About this exercise: Repeat exactly the lines from the first line of the records through the line containing "Back to home (195, 368)", and nothing more.

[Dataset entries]
§ §

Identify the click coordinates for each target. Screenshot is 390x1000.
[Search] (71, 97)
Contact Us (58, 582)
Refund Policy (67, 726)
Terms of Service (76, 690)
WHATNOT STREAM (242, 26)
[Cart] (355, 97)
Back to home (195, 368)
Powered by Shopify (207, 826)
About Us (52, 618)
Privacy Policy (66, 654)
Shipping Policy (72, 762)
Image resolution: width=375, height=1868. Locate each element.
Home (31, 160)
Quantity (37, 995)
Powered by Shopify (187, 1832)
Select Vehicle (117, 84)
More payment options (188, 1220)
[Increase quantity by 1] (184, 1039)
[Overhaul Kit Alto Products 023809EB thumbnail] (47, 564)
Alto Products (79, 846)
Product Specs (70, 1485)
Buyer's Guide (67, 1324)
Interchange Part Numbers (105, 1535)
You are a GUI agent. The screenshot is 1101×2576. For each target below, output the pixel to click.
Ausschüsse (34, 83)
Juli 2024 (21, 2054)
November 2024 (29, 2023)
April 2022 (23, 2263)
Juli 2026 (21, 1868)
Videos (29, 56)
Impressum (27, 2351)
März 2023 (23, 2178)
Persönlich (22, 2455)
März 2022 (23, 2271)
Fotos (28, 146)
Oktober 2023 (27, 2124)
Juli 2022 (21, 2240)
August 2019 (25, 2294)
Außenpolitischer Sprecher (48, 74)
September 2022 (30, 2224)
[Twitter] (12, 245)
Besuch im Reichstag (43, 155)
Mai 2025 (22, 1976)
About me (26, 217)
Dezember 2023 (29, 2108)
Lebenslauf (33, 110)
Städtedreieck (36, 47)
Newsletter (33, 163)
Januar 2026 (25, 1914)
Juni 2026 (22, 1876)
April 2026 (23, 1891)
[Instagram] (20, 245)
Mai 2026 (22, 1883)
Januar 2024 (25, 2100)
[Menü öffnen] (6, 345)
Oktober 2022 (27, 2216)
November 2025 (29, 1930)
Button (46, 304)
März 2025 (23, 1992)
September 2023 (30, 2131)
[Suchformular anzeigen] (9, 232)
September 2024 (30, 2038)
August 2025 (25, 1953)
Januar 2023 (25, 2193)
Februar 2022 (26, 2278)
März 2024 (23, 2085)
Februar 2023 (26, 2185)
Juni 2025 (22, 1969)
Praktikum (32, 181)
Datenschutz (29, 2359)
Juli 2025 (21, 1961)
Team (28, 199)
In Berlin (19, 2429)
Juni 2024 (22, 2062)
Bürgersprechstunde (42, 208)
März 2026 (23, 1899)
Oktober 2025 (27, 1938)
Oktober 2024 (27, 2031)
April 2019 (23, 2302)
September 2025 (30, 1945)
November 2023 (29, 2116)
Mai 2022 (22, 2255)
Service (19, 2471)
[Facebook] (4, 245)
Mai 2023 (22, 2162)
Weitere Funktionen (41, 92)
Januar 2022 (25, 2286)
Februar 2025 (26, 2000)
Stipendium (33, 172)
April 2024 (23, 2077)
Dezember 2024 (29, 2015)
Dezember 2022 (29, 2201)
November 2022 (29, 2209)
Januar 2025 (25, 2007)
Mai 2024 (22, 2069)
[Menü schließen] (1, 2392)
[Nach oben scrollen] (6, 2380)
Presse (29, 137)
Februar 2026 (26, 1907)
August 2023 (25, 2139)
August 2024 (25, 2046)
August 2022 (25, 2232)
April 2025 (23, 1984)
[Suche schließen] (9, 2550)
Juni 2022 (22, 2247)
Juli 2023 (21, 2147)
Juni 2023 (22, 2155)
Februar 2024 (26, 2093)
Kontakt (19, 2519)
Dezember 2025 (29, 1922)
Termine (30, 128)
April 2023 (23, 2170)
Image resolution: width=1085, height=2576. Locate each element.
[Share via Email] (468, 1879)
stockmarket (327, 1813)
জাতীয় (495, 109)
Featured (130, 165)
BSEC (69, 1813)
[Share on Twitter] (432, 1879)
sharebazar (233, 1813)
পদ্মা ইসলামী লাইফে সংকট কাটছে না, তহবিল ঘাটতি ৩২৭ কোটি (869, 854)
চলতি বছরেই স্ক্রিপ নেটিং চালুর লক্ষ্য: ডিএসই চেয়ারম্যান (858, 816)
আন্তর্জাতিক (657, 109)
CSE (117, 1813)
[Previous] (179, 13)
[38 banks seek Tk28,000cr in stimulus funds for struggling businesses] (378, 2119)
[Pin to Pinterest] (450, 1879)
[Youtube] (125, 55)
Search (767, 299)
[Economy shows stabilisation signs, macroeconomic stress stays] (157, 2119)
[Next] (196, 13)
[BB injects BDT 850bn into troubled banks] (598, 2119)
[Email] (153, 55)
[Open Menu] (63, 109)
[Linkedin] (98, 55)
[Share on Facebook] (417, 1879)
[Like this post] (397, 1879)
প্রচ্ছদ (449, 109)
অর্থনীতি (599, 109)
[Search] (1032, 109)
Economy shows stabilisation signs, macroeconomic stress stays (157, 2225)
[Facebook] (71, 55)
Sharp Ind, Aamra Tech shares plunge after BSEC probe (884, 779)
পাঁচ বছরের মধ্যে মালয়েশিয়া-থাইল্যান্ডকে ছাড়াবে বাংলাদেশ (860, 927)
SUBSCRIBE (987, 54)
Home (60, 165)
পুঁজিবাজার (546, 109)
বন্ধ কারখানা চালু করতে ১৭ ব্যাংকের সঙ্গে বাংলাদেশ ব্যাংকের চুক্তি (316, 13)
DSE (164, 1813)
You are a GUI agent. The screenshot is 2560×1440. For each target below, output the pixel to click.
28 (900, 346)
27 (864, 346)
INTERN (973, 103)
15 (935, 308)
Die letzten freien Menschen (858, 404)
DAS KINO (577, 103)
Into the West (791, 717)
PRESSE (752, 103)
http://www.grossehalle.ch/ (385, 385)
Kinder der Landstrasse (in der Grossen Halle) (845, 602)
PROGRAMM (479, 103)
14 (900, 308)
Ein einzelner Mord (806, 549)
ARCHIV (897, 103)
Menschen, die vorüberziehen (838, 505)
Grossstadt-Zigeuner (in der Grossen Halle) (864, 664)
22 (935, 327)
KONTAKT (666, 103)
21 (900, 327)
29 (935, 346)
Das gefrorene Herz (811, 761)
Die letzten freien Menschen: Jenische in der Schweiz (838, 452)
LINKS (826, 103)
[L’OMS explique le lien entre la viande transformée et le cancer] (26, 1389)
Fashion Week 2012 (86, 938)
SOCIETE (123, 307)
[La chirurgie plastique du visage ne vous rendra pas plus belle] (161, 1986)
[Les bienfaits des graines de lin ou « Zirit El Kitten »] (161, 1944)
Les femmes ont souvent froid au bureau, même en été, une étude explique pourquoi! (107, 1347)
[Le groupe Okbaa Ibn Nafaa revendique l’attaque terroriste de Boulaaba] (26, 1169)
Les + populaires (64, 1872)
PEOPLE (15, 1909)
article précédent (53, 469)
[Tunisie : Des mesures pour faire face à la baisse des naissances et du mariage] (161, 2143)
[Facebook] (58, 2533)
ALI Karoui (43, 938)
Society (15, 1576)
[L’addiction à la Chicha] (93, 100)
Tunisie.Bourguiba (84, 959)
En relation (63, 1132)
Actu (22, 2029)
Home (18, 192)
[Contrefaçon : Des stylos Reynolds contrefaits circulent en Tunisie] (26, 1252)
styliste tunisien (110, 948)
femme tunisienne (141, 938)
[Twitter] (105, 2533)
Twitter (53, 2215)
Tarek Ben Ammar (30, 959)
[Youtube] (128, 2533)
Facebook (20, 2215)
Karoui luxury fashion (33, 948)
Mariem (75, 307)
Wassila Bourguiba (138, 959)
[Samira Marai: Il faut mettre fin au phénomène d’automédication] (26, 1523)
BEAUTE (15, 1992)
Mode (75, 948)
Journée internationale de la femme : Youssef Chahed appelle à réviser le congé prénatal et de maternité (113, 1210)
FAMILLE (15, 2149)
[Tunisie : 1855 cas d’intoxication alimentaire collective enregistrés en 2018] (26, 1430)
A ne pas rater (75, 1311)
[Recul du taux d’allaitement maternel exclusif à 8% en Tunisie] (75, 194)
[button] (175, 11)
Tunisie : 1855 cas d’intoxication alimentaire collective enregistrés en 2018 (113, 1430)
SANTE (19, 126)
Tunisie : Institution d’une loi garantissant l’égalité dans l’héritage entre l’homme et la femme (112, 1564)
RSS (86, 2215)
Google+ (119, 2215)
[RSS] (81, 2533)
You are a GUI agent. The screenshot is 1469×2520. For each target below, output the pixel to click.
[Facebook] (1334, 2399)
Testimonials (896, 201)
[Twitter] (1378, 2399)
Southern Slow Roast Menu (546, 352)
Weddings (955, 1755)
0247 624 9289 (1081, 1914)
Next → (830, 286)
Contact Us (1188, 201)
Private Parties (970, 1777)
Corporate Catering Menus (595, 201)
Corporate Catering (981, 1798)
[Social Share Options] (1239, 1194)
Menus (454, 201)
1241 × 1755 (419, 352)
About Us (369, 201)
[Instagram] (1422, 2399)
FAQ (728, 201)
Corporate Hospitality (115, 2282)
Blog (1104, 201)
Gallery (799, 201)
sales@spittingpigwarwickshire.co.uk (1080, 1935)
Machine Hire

§ §

Response to this task:
Identify the click coordinates for each target. Screenshot is 390x1000.
[Search] (71, 97)
Contact Us (58, 582)
Refund Policy (67, 726)
Terms of Service (76, 690)
WHATNOT STREAM (242, 26)
[Cart] (355, 97)
Back to home (195, 368)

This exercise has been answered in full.